Tuesday, May 20, 2008

Burger Kook

Here's the situation, you're hungry and thinking of what you'd like to eat and where to get it. Pretty common everyday phenomenon.

Last Sunday, I was pondering about dinner and remembered the Burger King billboard near the Timog-Tomas Morato rotonda in Quezon City. It was advertising something called the new steakhouse burger which was supposedly made with Angus beef. I liked the ad because it had a good visual with an appropo line, "Forget your table manners", or something like that. I'd been seeing this sign for like over a month now.

So I follow my stomach and drive up to Burger King on Timog Avenue. As I walk up to the door, I notice the steakhouse burger ad by the drive thru driveway. I walk up to the counter and ask for it, and what does the attendant say? "Sorry sir, it's not available."

Crap! What the freak??!!!

I didn't bother to ask why that was because I'm sure there was a stupid explanation behind it. I just promptly lectured the girl at the counter that they should post a sign saying their new product meant to lure customers was not available. Then I loudly said to my family who were with me that we were going to MCDONALD'S, which we did where I satisfied my hunger and my being "pissed-off" with a freshly cooked, juicy and no frills quarter pounder. See? I'm a simple man with simple needs. When I want a good burger, I just wanna get one and not be told it's not available.

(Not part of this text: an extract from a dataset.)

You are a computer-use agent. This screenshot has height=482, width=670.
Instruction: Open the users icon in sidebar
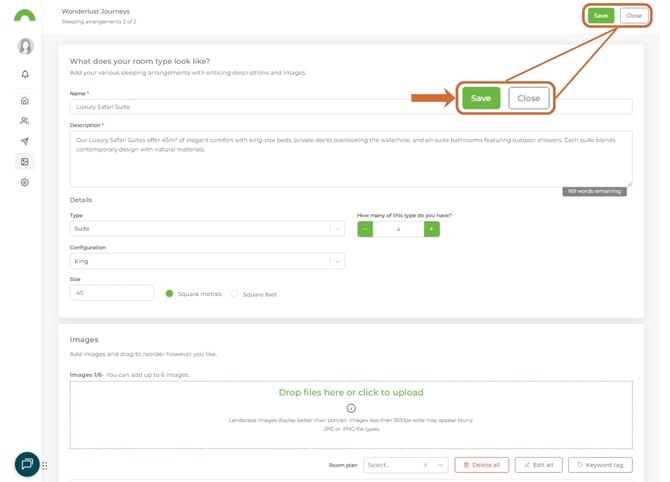click(25, 121)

What the hell is up with Burger King and other restaurants who allow that situation to happen? That Timog branch must have the stupidest inventory manager on earth! When I was in business school, there was considerable attention given to the vital improtance of making sure a store had enough stock of what it sold. When a fastfood chain says something isn't available, that's some flunky manager saying he screwed up royally. And I don't give a f*** what his valid reason is. When you can't sell me what I'm ready to pay for, you failed!

Take the freaking sign down already so other people won't have to waste their time and get pissed like I did!